A long time ago I thought the military world in the west had left behind the idea about special requirements for military applications.  State of the art applications are best based on consumer technology for quality, leading-edge performance, and price.  The old world of "military specs" (mil specs) resulted in too many failures in the field, obsolete performance, and huge costs - bit like the russian performance today.  

Probably this is not what you mean.  But for the military applications you describe we do not need state-of-the-consumer-art technology such as enabled by ASML (Netherlands).  At least not in the short-term.  Conceiving of China as a military opponent does change the equation as they are very familiar with consumer technologies - unlike the Russians - and can likely develop new weapons needing the features of the latest chip technology.

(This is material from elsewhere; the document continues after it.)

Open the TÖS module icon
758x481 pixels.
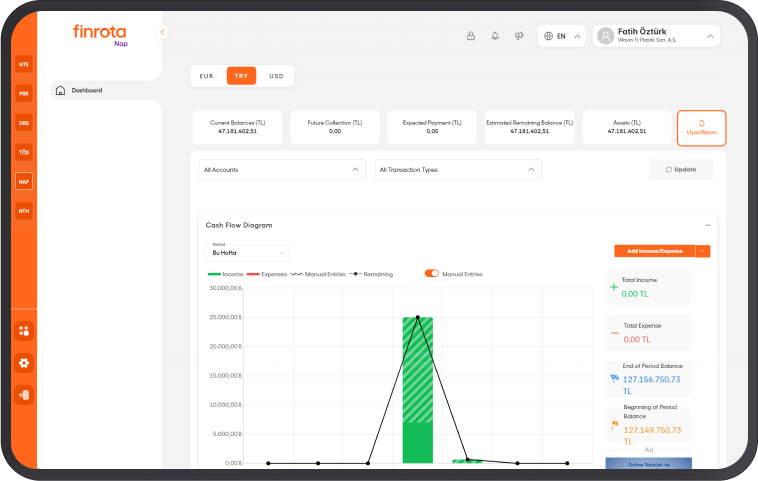(x=24, y=152)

Drone technology is educative.  Simply applying readily available consumer technology with some smart software and basic robotics makes a big difference, as the Ukrainians are demonstrating.

The most problematic issue for Western defense industry is a reliance on simple parts made elsewhere to keep costs down (think screws, plates of specialized alloys, etc.) and extremely specialized technological components (chips being the most relevant to this discussion).  There are laws which restrict how much of this can be done outside of the US, for example, but it's riddled with loopholes.  Ironically, many of the same loopholes that allow Russia to dodge sanctions are used by defense contractors to dodge source requirements.  Years ago there was a story on the TV show "60 Minutes" that exposed how the HARM missile was dependent upon foreign made parts even though technically there weren't supposed to be any.

It's a complex topic and I for sure am not an expert.  My point is that the needs are narrow, the volume relatively low, and the ability to throw money at the problem is viable.  The more difficult problem to work around is the reliance on rare Earth minerals that are extremely vulnerable to supply chain disruption.  Especially because Russia has so much of it under their direct control.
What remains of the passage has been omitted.